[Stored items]

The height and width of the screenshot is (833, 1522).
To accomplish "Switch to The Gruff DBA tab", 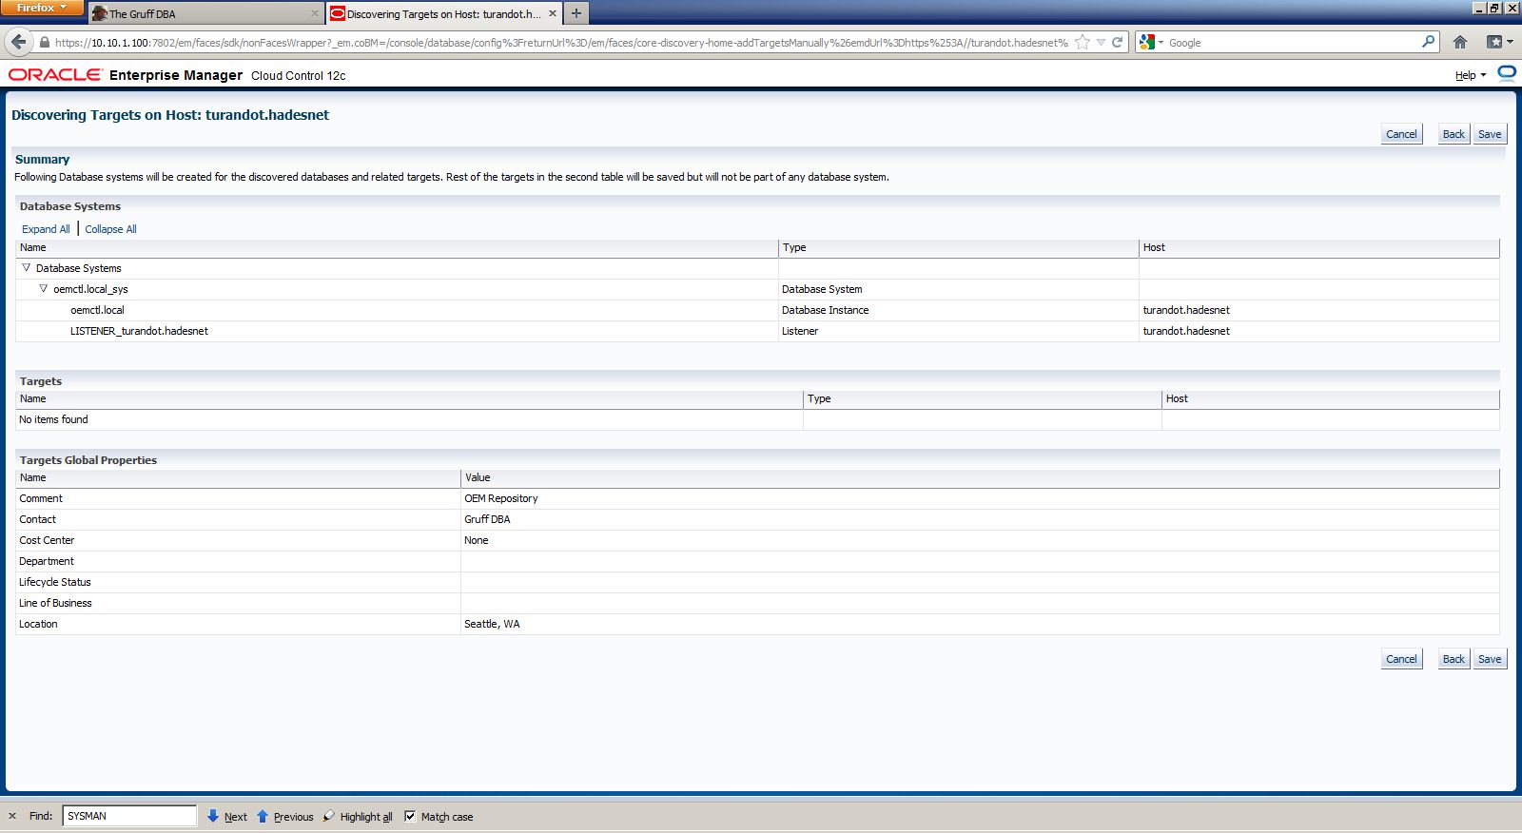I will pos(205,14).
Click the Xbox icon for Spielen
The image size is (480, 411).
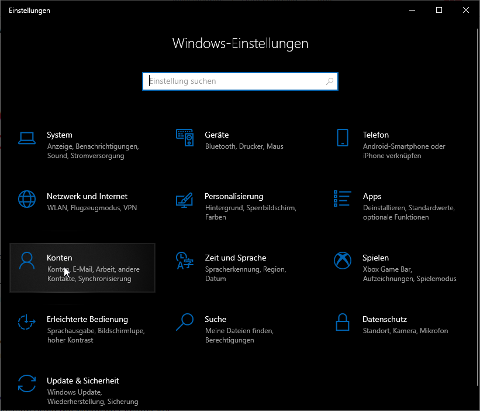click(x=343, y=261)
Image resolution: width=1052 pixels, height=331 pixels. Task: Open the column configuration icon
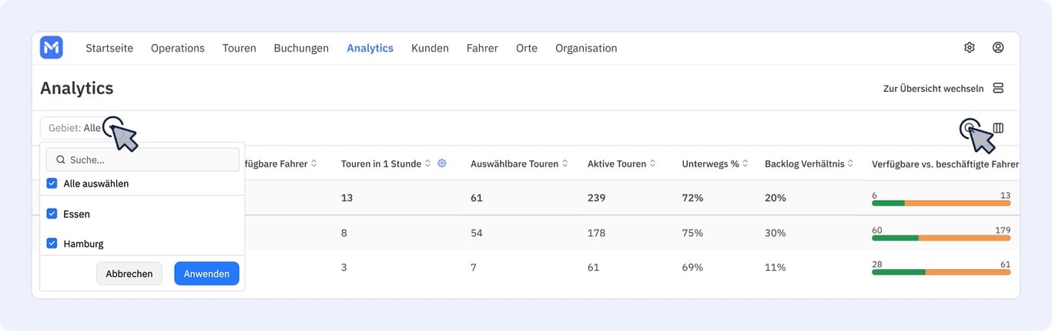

THE TASK -> Return all lines of the data in which the string "height" appears.

TASK RESPONSE ->
The height and width of the screenshot is (833, 1522).
Image resolution: width=1052 pixels, height=331 pixels. Task: Open the column configuration icon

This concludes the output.